Ex-diretor e funcionário do DMLU suspeitos de desviar R$ 100 mil

A investigação da Polícia Civil aponta para o desvio de 763 itens, móveis e eletrodomésticos usados, que foram doados pelo Tribunal de Justiça do RS ao Departamento Municipal de Limpeza Urbana (DMLU) de Porto Alegre. O valor dos itens chega a R$ 100 mil.
Ao menos um ex-diretor e um funcionário da autarquia são suspeitos de participarem do esquema criminoso. Segundo os delegados André Lobo Anicet e Max Otto Ritter, a investigação começou em junho, a partir de denúncias de irregularidades da direção do DMLU.
“Examinando a documentação fornecida pelo Departamento de Material e Patrimônio do TJ, que doou centenas de bens móveis ao DMLU, foi possível verificar que cerca de 800 bens públicos, em um valor estimado de R$ 100 mil, foram retirados do depósito do TJRS por servidores do DMLU”, explicam os delegados.
As retiradas teriam sido realizadas em diversos caminhões, durante três dias diferentes. “Foi possível confirmar a materialidade dos crimes de peculato, desvio e apropriação por parte dos servidores do Departamento, uma vez que, conforme os documentos apresentados, não houve registro de tombamento ou recebimento dos bens do TJRS para a autarquia municipal.
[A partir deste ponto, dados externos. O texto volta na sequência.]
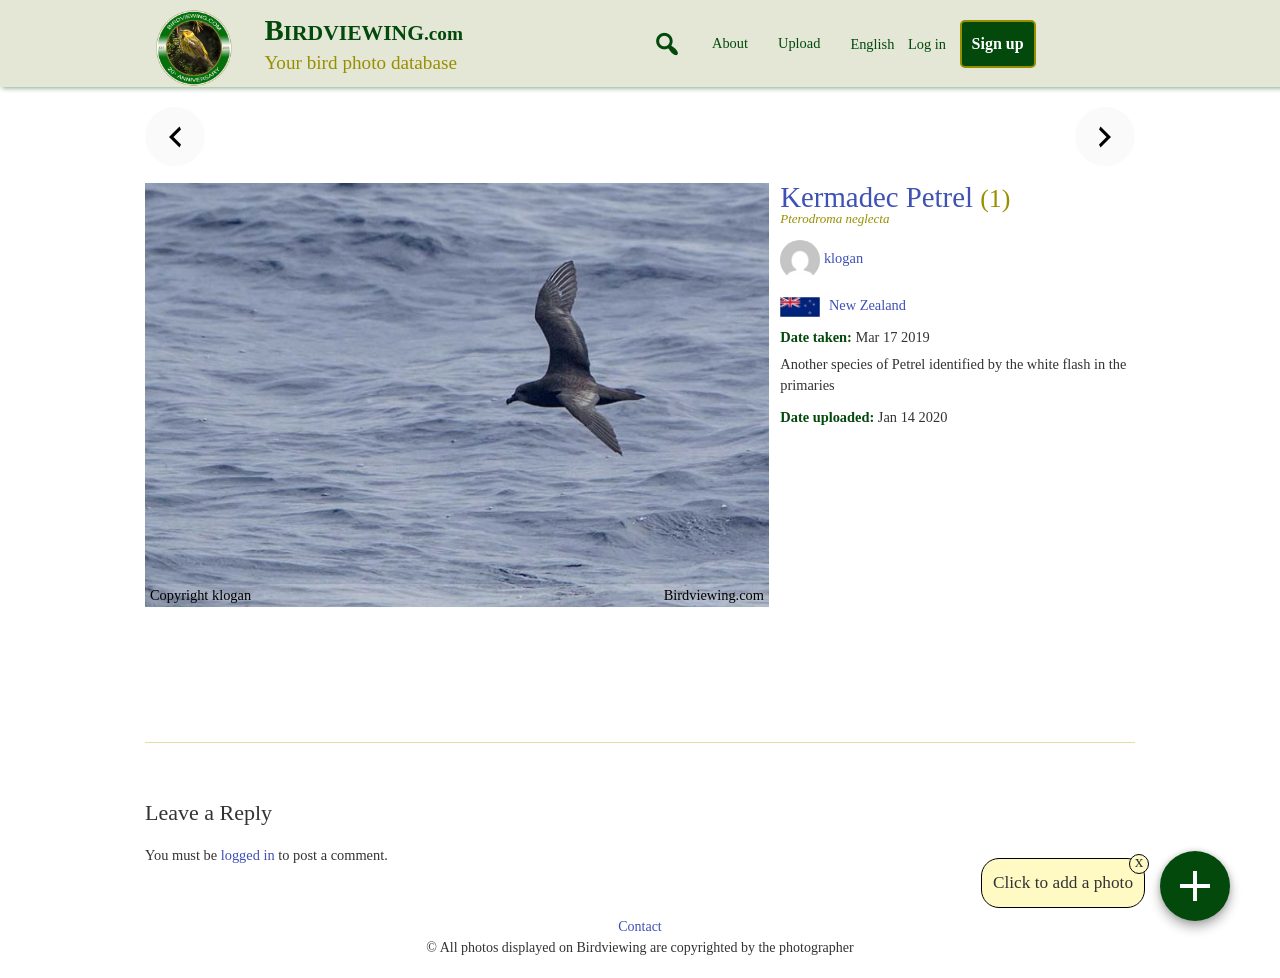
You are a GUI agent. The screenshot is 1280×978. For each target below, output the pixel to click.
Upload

Todas as doações anteriores ao DMLU também serão analisadas, no sentido de verificar a ocorrência de outras irregularidades”, acrescentaram os delegados.
Na operação, chegou a ser detido Jairo Armando dos Santos, ex-diretor da Divisão de Limpeza e Coleta. Ele foi preso por porte ilegal de arma, um revólver 38 que estava municiado. Santos foi ouvido, pagou fiança de R$ 3 mil e depois liberado.
Na casa do ex-diretor foram apreendidos, além do revólver, celulares, documentos e Hds. O outro funcionário envolvido seria um gari que atuava como motorista de caminhão.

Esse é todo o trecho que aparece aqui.